**EXCERPTED RECORDS:**
┌────────

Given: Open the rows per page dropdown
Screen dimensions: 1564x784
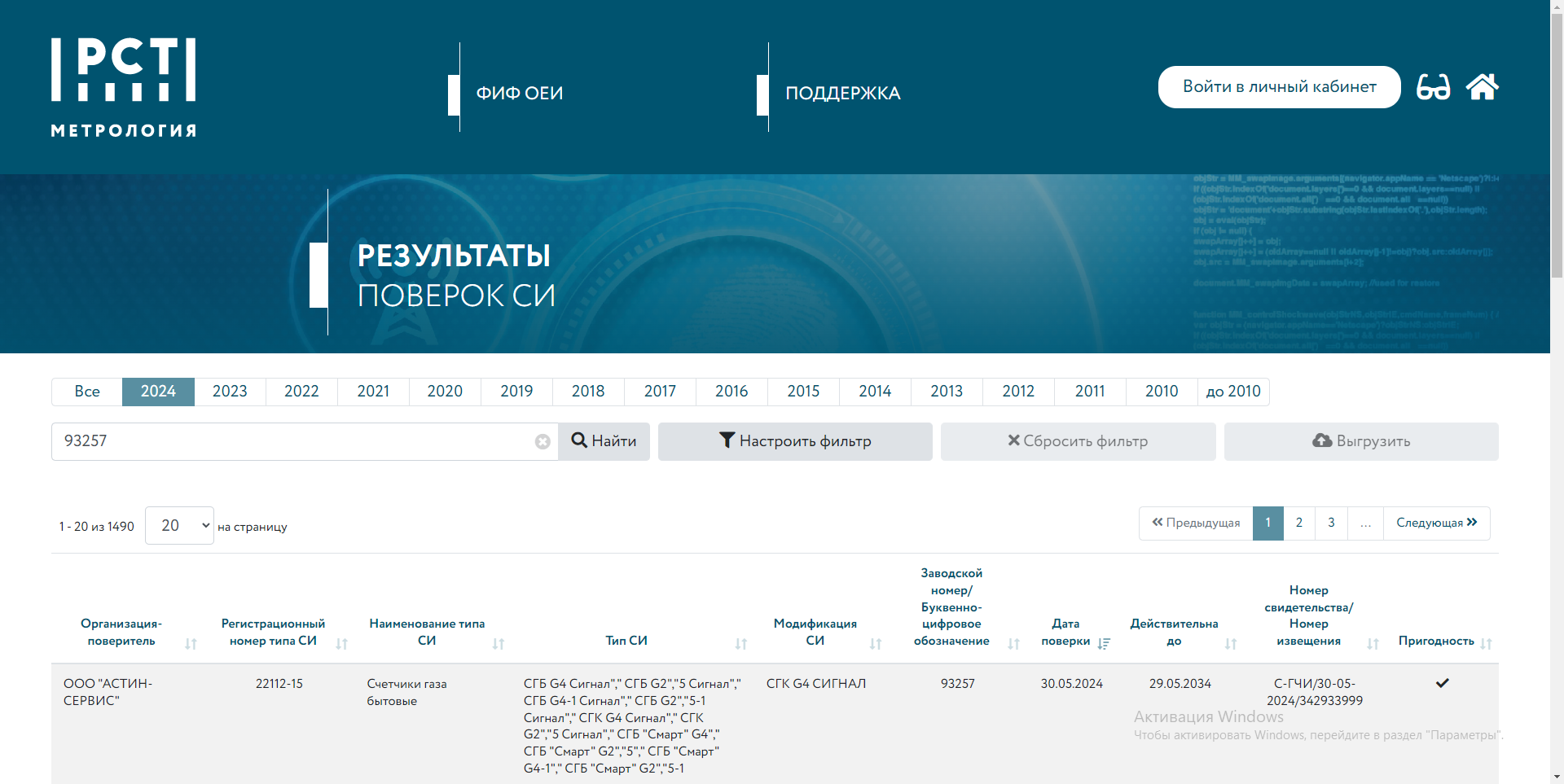Looking at the screenshot, I should tap(179, 526).
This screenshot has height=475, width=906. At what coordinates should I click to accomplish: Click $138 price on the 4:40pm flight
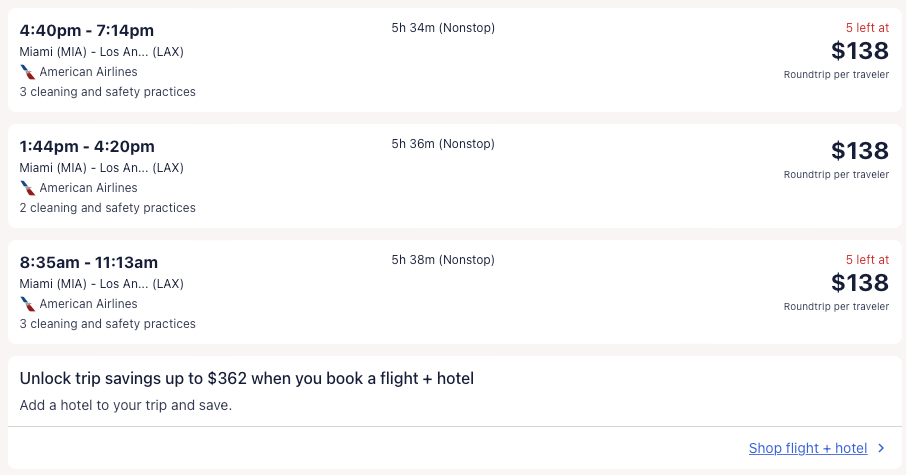[x=859, y=51]
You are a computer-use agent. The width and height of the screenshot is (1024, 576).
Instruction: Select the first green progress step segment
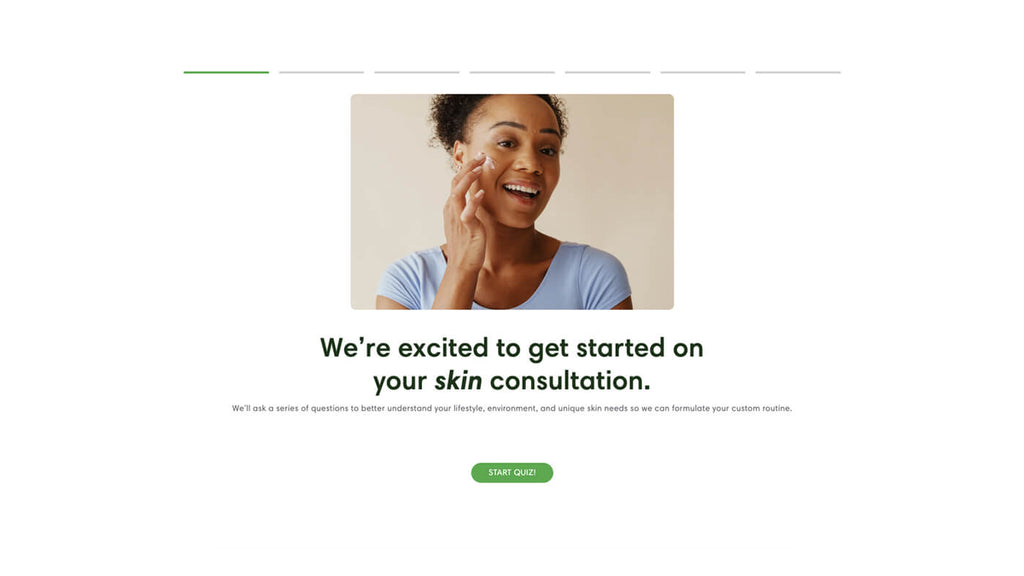tap(226, 72)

└────────

**SHORT TASK:** Copy all of the material above word for word, and leave the pictures out of your copy.

**WRITTEN SOLUTION:**
Given: Open the rows per page dropdown
Screen dimensions: 1564x784
Looking at the screenshot, I should tap(179, 526).
This screenshot has height=475, width=906. At what coordinates should I click to accomplish: Click $138 price on the 4:40pm flight
[x=859, y=51]
You are a computer-use agent. The width and height of the screenshot is (1024, 576).
Instruction: Select the first green progress step segment
tap(226, 72)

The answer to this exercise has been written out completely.